Zipora provides 5 sophisticated suffix array algorithms with adaptive selection.

```rust
use zipora::{SuffixArray, SuffixArrayConfig, SuffixArrayAlgorithm, EnhancedSuffixArray};

let text = b"banana";

// Adaptive algorithm selection (recommended)
let sa = SuffixArray::new(text).unwrap();
let (start, count) = sa.search(text, b"an");
println!("Found 'an' at {} occurrences", count);

// Manual algorithm selection
let config = SuffixArrayConfig {
    algorithm: SuffixArrayAlgorithm::SAIS,     // SA-IS: Linear-time
    use_parallel: true,
    parallel_threshold: 100_000,
    compute_lcp: false,
    ..Default::default()
};
let sa_sais = SuffixArray::with_config(text, &config).unwrap();

// Enhanced suffix array with LCP computation
let enhanced_sa = EnhancedSuffixArray::with_lcp(text).unwrap();
let lcp = enhanced_sa.lcp_array().unwrap();
println!("LCP at position 0: {:?}", lcp.lcp_at(0));

// Suffix array with BWT
let enhanced_sa_bwt = EnhancedSuffixArray::with_bwt(text).unwrap();
if let Some(bwt) = enhanced_sa_bwt.bwt() {
    println!("BWT: {:?}", String::from_utf8_lossy(bwt));
}

// Data characteristics analysis
let characteristics = SuffixArray::analyze_text_characteristics(text);
println!("Text length: {}, Alphabet size: {}",
         characteristics.text_length, characteristics.alphabet_size);
```

### Suffix Array Algorithm Selection Guide

| Algorithm | Time | Best Use Case | Memory |
|-----------|------|---------------|--------|
| **Adaptive** | Varies | **General use (recommended)** | Optimal |
| **SA-IS** | O(n) | Small alphabets | ~8n bytes |
| **DC3** | O(n) | Small inputs, cache locality | ~12n bytes |
| **DivSufSort** | O(n log n) | Large inputs | ~8n bytes |
| **Larsson-Sadakane** | O(n log n) | Highly repetitive data | ~12n bytes |

## Rank/Select Operations

```rust
use zipora::succinct::rank_select::{
    RankSelectInterleaved256, AdaptiveRankSelect, BitVector,
    RankSelectMixed, RankSelectMixed_IL_256, MultiDimRankSelect
};

// Standard rank/select
let mut bv = BitVector::new();
for i in 0..1000 {
    bv.push(i % 3 == 0).unwrap();
}

let rs = RankSelectInterleaved256::new(bv.clone()).unwrap();
let rank = rs.rank1(500);
let selected = rs.select1(10).unwrap();

// Adaptive rank/select - automatic optimization
let adaptive_rs = AdaptiveRankSelect::new(bv).unwrap();
println!("Implementation: {}", adaptive_rs.implementation_name());

// Multi-Dimensional SIMD Rank/Select
let mut dimensions = vec![];
for _ in 0..4 {
    let mut dim_bv = BitVector::new();
    for i in 0..1000 {
        dim_bv.push(i % 3 == 0).unwrap();
    }
    dimensions.push(dim_bv);
}

let multi_rs: MultiDimRankSelect<4> = MultiDimRankSelect::new(dimensions).unwrap();

// Vectorized bulk rank across all dimensions (4-8x faster with SIMD)
let positions = [100, 200, 300, 400];
let ranks = multi_rs.bulk_rank_multidim(&positions);

// Cross-dimensional intersection (AVX2-optimized)
let intersection = multi_rs.intersect_dimensions(0, 1).unwrap();
```

## SIMD Search Primitives

SIMD-accelerated primitives for Block-Max WAND query execution — the core ranking algorithm in modern search engines.

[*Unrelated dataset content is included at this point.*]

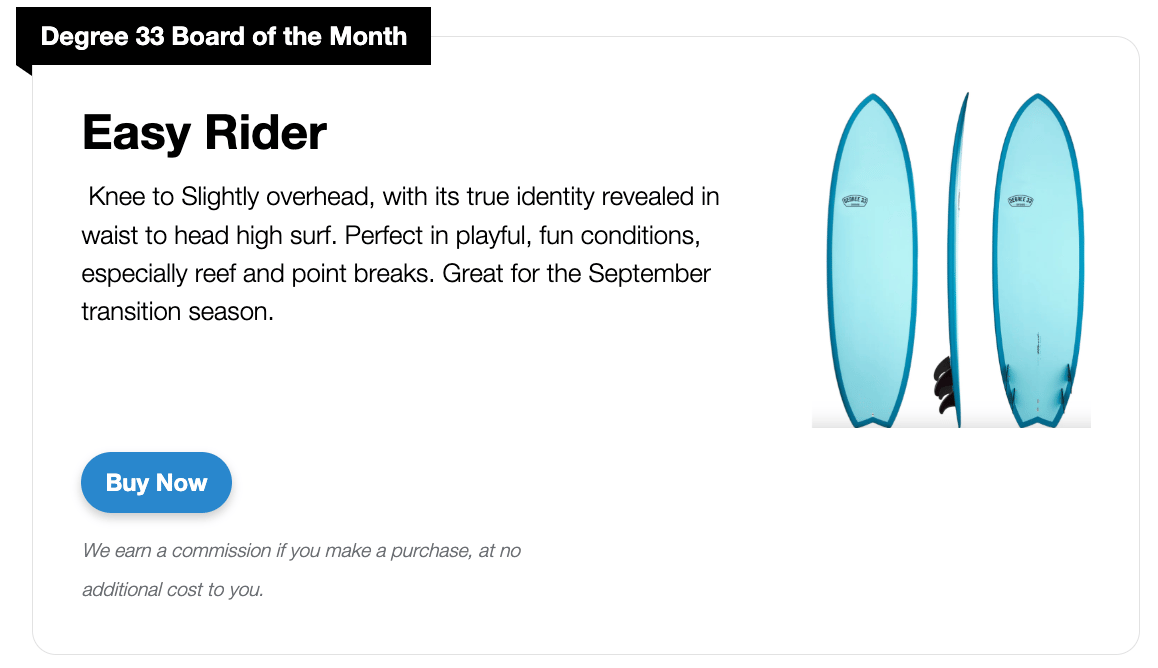The height and width of the screenshot is (668, 1158).
Task: Click the swallow tail of the right surfboard
Action: click(x=1038, y=421)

### `simd_gallop_to` — SIMD Exponential Search

Advances a cursor within a sorted `u32` slice to the first position where `arr[cursor] >= target`. Three-phase algorithm:

1. **Exponential search**: Steps 1, 2, 4, 8, ... to narrow the range (uses `saturating_mul`/`saturating_add` to prevent overflow)
2. **SIMD scan** (AVX2 → SSE2 → scalar): Loads 8/4 elements at a time, uses XOR bias trick for unsigned comparison via `_mm256_cmpgt_epi32`
3. **Scalar tail**: Handles remaining elements < SIMD width

```rust
use zipora::algorithms::simd_gallop_to;

let sorted: Vec<u32> = (0..10000).step_by(3).collect();
let mut cursor = 0;
simd_gallop_to(&sorted, &mut cursor, 500); // cursor now at first element >= 500
simd_gallop_to(&sorted, &mut cursor, 1000); // resumes from cursor position
```

### `simd_block_filter` — SIMD Block Scoring Filter

Compares up to 64 scores against a threshold using AVX2 `_mm256_cmp_ps` with `_CMP_GT_OQ` (NaN-safe). Returns `(bitmask, count)`.

```rust
use zipora::algorithms::simd_block_filter;

let doc_ids: Vec<u32> = (0..64).collect();
let scores: Vec<f32> = (0..64).map(|i| i as f32 * 0.1).collect();
let (bitmask, count) = simd_block_filter(&doc_ids, &scores, 3.0);
// Iterate set bits to find qualifying documents
```

### Elias-Fano Cursor `advance_to_index`

All EF cursor types support O(log n) random repositioning via `advance_to_index(idx)`, essential for BMW's block-skipping:

- `EliasFanoCursor::advance_to_index` — uses `select1(idx)` for direct positioning
- `PartitionedEliasFanoCursor::advance_to_index` — handles 128-element uniform chunks
- `OptimalPefCursor::advance_to_index` — handles variable-length DP-optimal chunks

## Performance Characteristics

- **Cache Complexity**: O(1 + N/B * log_{M/B}(N/B)) optimal across all cache levels
- **SIMD Acceleration**: 2-4x speedup with AVX2/BMI2
- **Parallel Scaling**: Near-linear scaling up to 8-16 cores
- **Memory Efficiency**: Minimal overhead with in-place algorithms
- **Rank/Select**: 0.3-0.4 Gops/s with BMI2